Saved data entries
---
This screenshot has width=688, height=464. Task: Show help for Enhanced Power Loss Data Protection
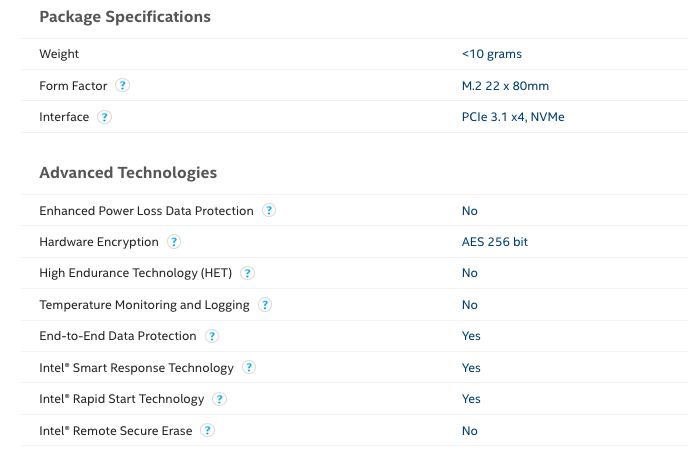coord(269,211)
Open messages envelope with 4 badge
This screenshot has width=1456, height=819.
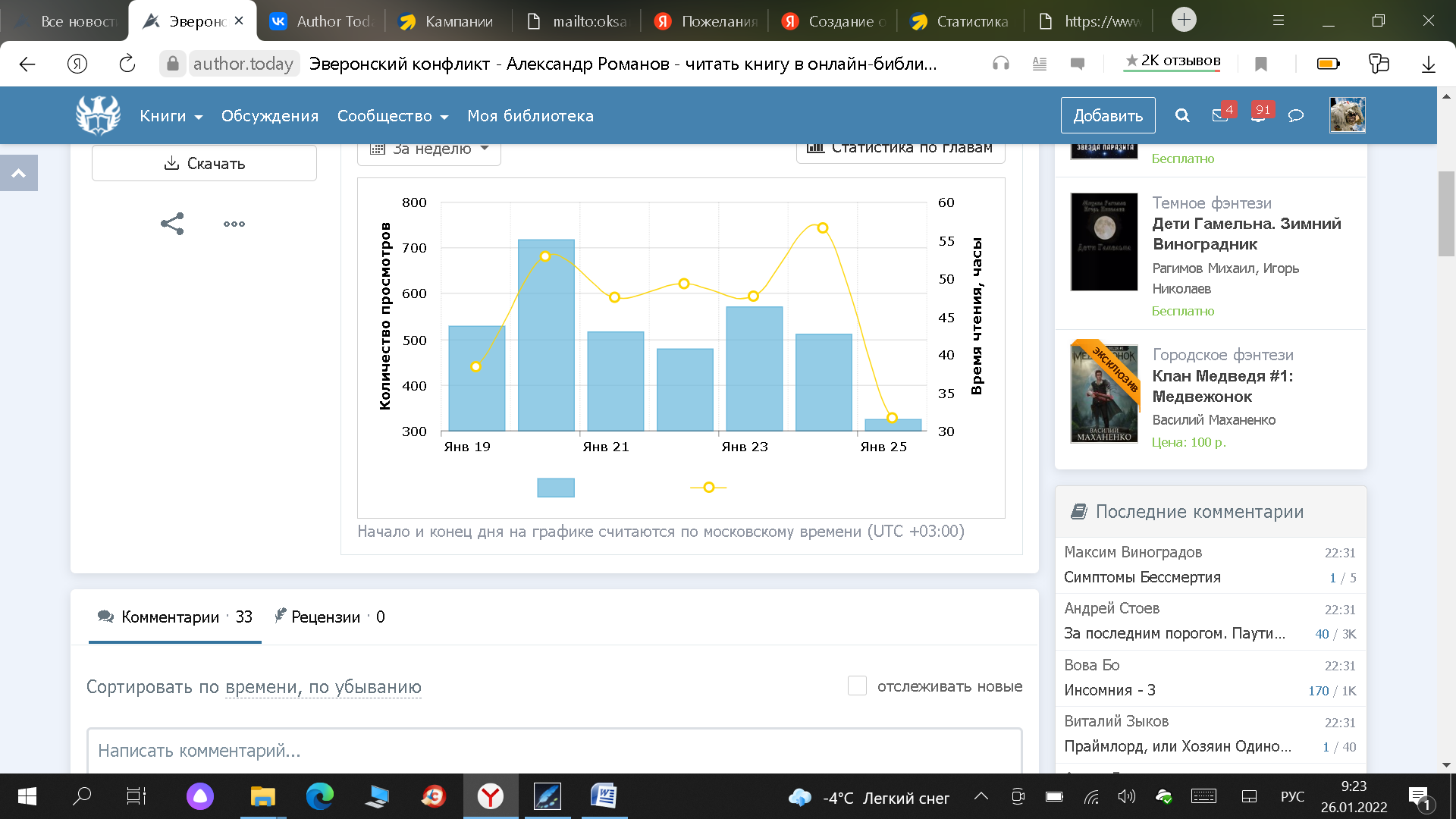click(x=1220, y=115)
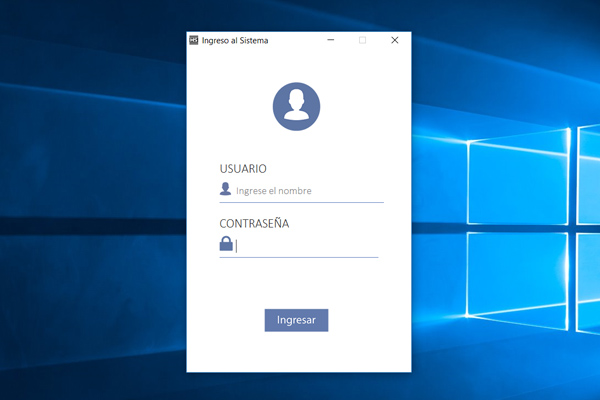This screenshot has width=600, height=400.
Task: Click the text cursor in the password field
Action: click(x=237, y=245)
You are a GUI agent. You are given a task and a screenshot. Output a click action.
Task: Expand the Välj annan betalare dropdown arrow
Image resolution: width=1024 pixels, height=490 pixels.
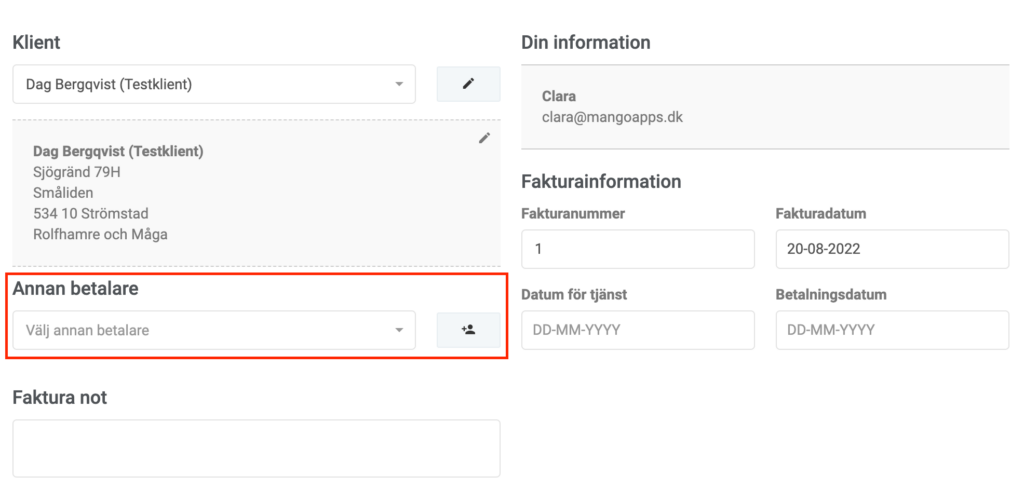coord(399,331)
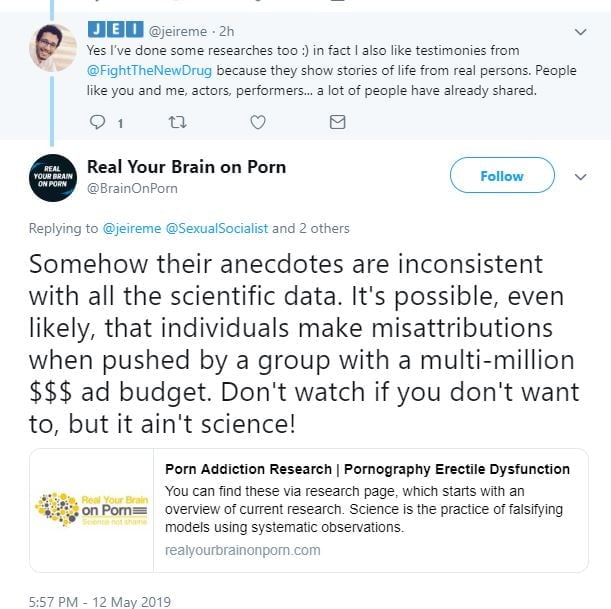
Task: Like the tweet with heart icon
Action: coord(258,122)
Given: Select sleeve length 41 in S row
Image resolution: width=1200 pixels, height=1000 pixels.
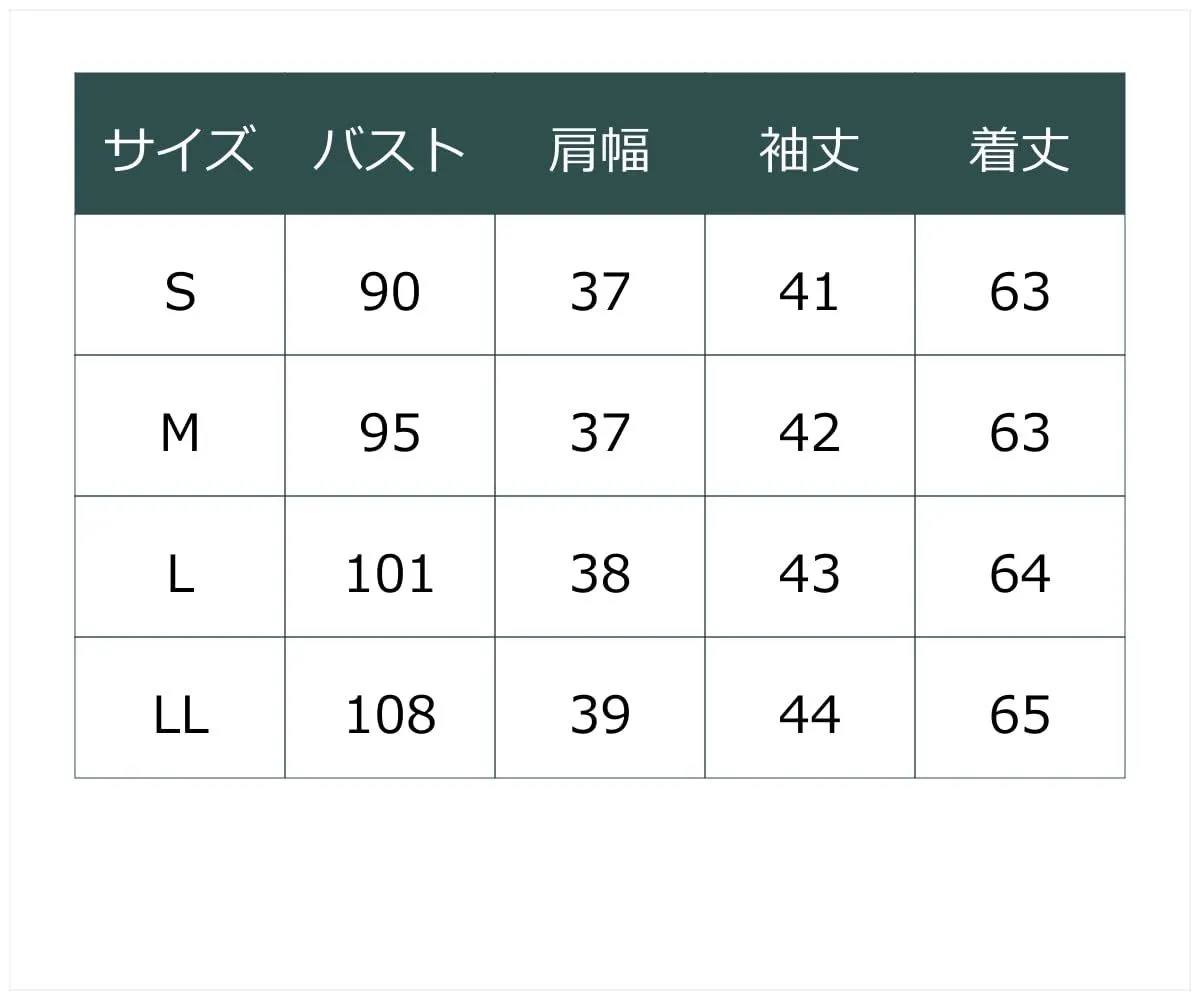Looking at the screenshot, I should [x=810, y=292].
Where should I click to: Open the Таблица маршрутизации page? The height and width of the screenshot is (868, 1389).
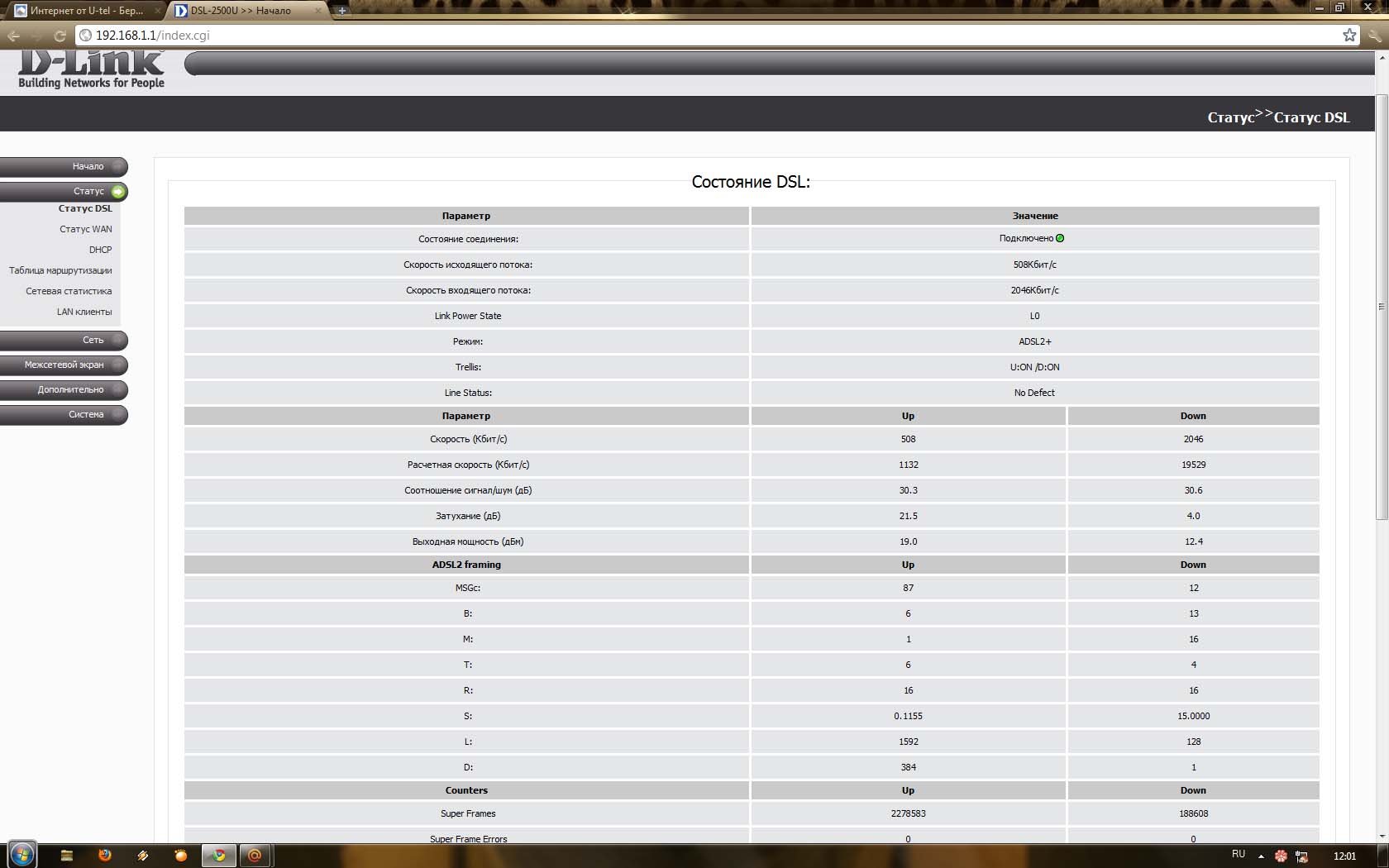coord(60,270)

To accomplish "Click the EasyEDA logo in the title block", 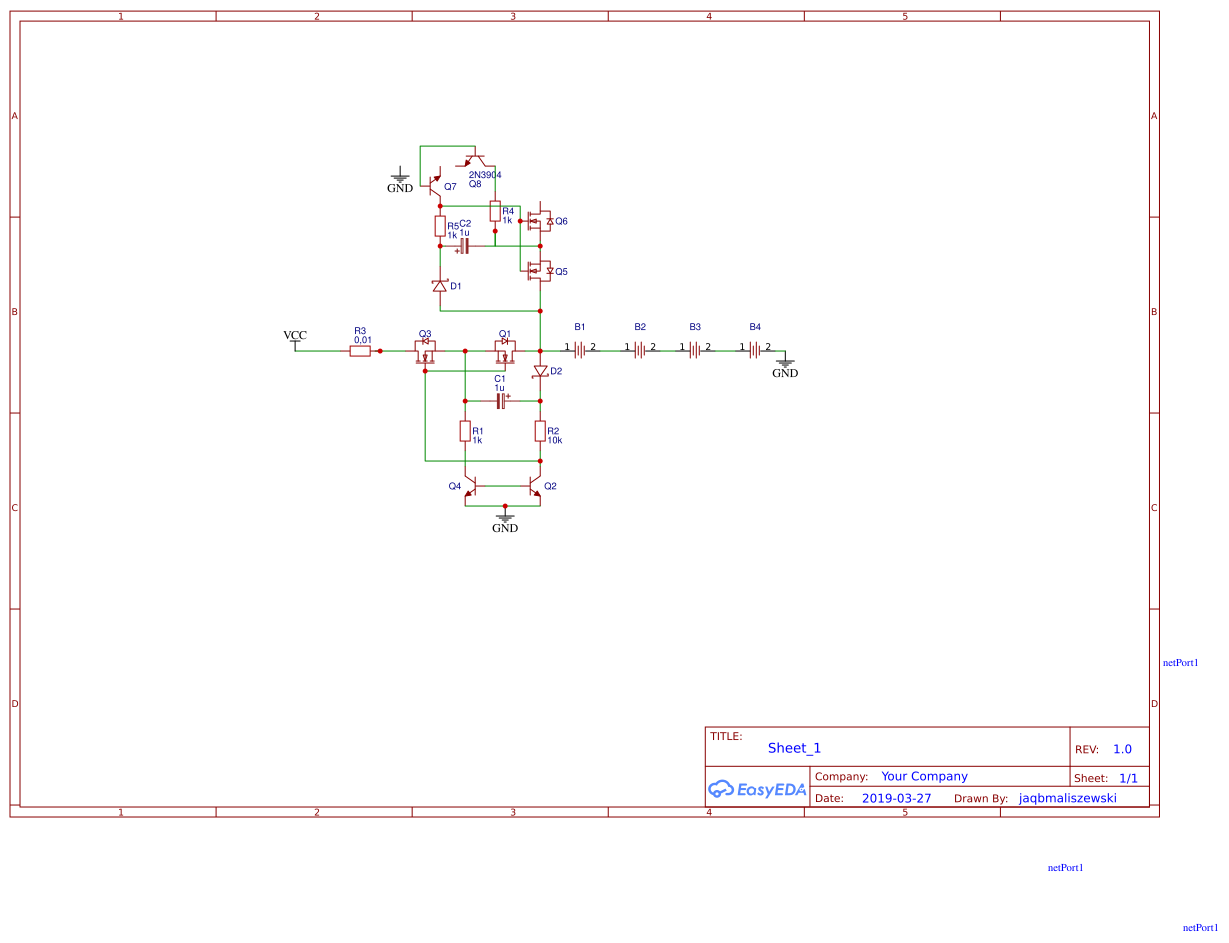I will 757,789.
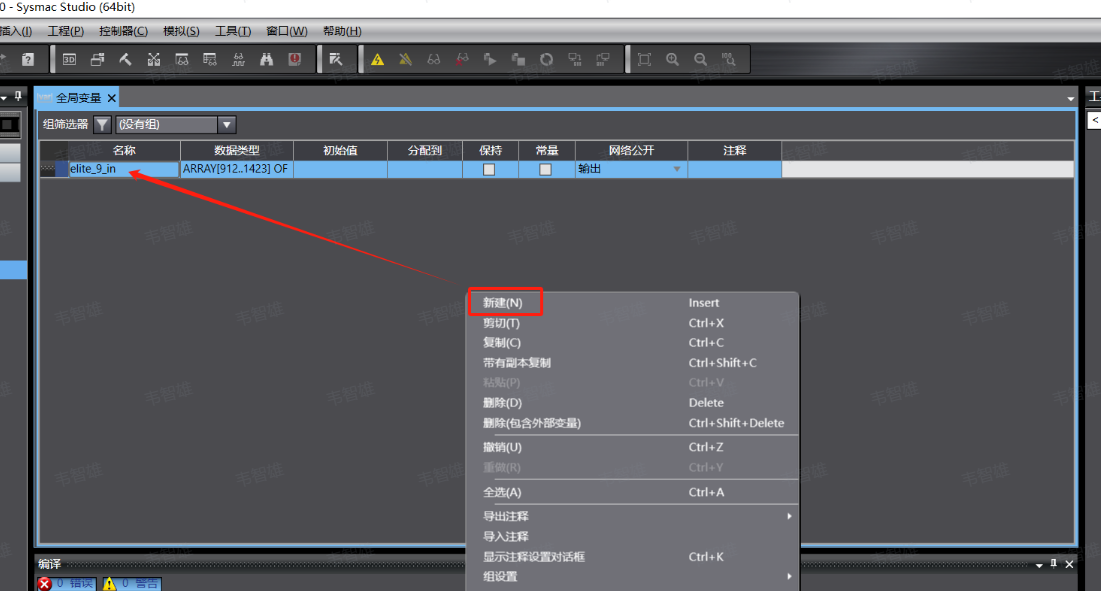Click the fit-to-window zoom icon
1101x591 pixels.
click(x=644, y=60)
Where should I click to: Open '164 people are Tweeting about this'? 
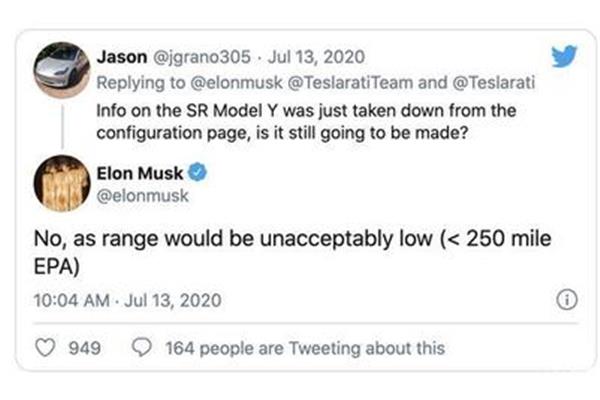(305, 348)
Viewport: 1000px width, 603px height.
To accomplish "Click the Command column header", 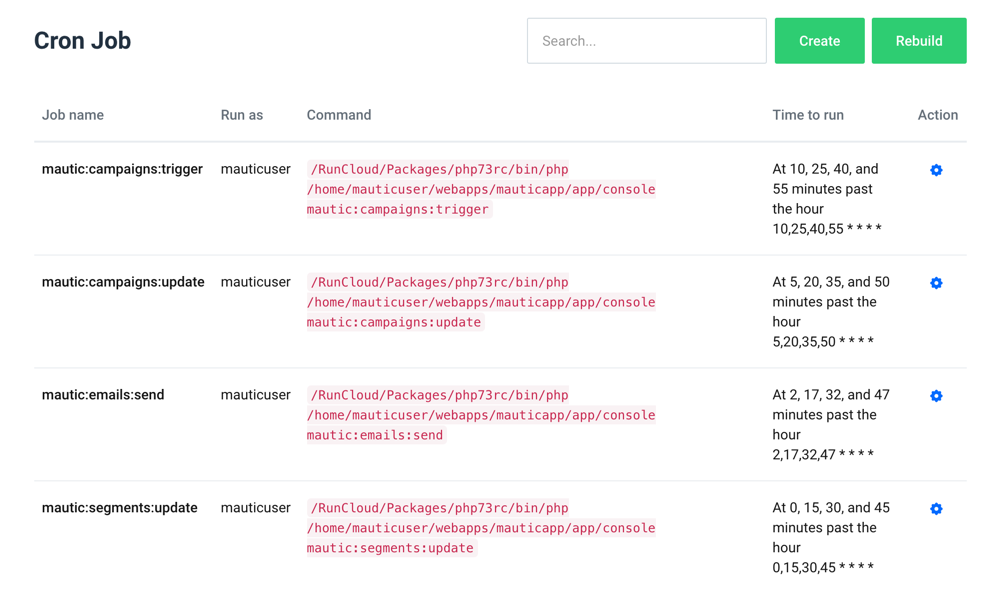I will (x=339, y=115).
---
Required task: Render the lines from the one containing "You are a GUI" through the one containing "Looking at the", both included, as a JSON list of strings with one string per line and blank lines omitted. Leave the pictures out.

Answer:
[
  "You are a GUI agent. You are given a task and a screenshot. Output a click action.",
  "Task: Expand the Välj annan betalare dropdown arrow",
  "Image resolution: width=1024 pixels, height=490 pixels.",
  "coord(399,331)",
  "Task: Like the tweet with heart icon",
  "Action: coord(258,122)",
  "Given: Select sleeve length 41 in S row",
  "Image resolution: width=1200 pixels, height=1000 pixels.",
  "Looking at the screenshot, I should [x=810, y=292]."
]